Following the vote, Irina Bokova, UNESCO's director-general, said that she was "concerned by the potential challenges that may arise to the universality and financial stability of the Organization". Other countries, such as Canada and Israel, have followed the United States in withdrawing funding; the cuts will put pressure on UNESCO-funded science and education projects.
The US Department of State has warned of a potential 'cascade' effect. As part of continuing attempts to win recognition as an independent state, the Palestinian Authority is reportedly set to apply to join other UN agencies, including the World Health Organization (WHO) in Geneva, Switzerland; the International Atomic Energy Agency (IAEA) in Vienna; and the Food and Agriculture Organization (FAO) in Rome. All of these groups get around one-fifth of their direct funding from the United States, and would lose it if they admitted a Palestinian state.
At UNESCO, 107 nations voted for Palestinian membership and only 14 against, with 52 abstentions. A similar selection of states are members of other UN bodies, so further Palestinian applications have a good chance of success. However, other bodies have different systems for granting membership.
UNESCO funds and runs many international science projects, including a tsunami-warning system in the Indian Ocean, put in place after the 2004 disaster. It also runs science-policy and education programmes. "The present cuts will seriously reduce the good work currently in hand," says Peter Fensham, emeritus professor of science education at Monash University in Melbourne, Australia, who has worked with UNESCO. He adds, "I also remember how handicapped UNESCO's very good work in science education was when the United States and United Kingdom cut off funding in the Reagan and Thatcher eras."
Jens Jørgen Gaardhøje, a physicist at the Niels Bohr Institute at the University of Copenhagen and a member of the Danish National Commission for UNESCO, says that UNESCO programmes are already "systematically" short of funding. "With a very significant reduction of the budget I fear that significant activities will have to be discontinued entirely and some very hard choices will have to be made," he says.
As Nature went to press, the FAO, the WHO and the IAEA said that they had not received applications from the Palestinian Authority. The FAO and the IAEA would not comment on whether they have contingency plans to deal with a potential loss of US funding. A spokesperson for the WHO said that because it has not yet received a membership request, the organization has not reached the point of considering revised funding plans.

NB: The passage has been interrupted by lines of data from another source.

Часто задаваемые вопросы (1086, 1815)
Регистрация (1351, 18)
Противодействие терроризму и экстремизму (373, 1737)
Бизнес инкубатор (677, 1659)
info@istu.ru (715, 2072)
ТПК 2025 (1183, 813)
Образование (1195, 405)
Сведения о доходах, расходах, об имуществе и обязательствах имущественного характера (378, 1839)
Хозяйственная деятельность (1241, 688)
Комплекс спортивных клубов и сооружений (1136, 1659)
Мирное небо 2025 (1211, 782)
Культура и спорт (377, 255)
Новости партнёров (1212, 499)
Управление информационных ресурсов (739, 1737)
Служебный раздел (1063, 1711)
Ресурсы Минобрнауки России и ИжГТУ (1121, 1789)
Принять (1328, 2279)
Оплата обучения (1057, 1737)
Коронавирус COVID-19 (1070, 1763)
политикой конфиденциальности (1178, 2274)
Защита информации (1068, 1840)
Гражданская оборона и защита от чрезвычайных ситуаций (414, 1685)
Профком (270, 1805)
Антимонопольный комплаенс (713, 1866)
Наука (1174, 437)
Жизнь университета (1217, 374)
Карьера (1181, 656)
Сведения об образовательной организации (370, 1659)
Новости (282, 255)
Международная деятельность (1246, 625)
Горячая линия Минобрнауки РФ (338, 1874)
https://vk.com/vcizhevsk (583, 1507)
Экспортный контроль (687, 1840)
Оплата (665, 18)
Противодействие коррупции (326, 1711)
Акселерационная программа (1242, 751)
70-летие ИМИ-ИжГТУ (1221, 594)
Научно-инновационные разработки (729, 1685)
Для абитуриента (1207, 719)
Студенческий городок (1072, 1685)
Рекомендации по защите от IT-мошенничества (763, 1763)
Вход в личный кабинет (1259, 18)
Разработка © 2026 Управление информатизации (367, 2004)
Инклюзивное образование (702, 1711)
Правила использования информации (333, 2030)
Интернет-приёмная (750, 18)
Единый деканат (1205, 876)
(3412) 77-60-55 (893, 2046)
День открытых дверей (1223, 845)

Kelley Lee, director of global health at Simon Fraser University in Burnaby, Canada, said that other countries might make up any shortfall in funding if the UNESCO situation was repeated at the WHO. "China is an obvious country to step in," she says.
But a Palestinian membership attempt could be particularly problematic at the WHO. The agency is preoccupied with a huge internal reform driven by its director-general, Margaret Chan (see Nature 473, 430–431; 2011), so its members may resist Palestinian overtures. "Overall, my feeling is that it is unlikely to happen given the current and indeed long-standing financial austerity within the organization and Margaret Chan's focus on protecting the organization's financial and political standing," says Lee. "Palestinian membership poses higher risks than I think the organization can bear at present."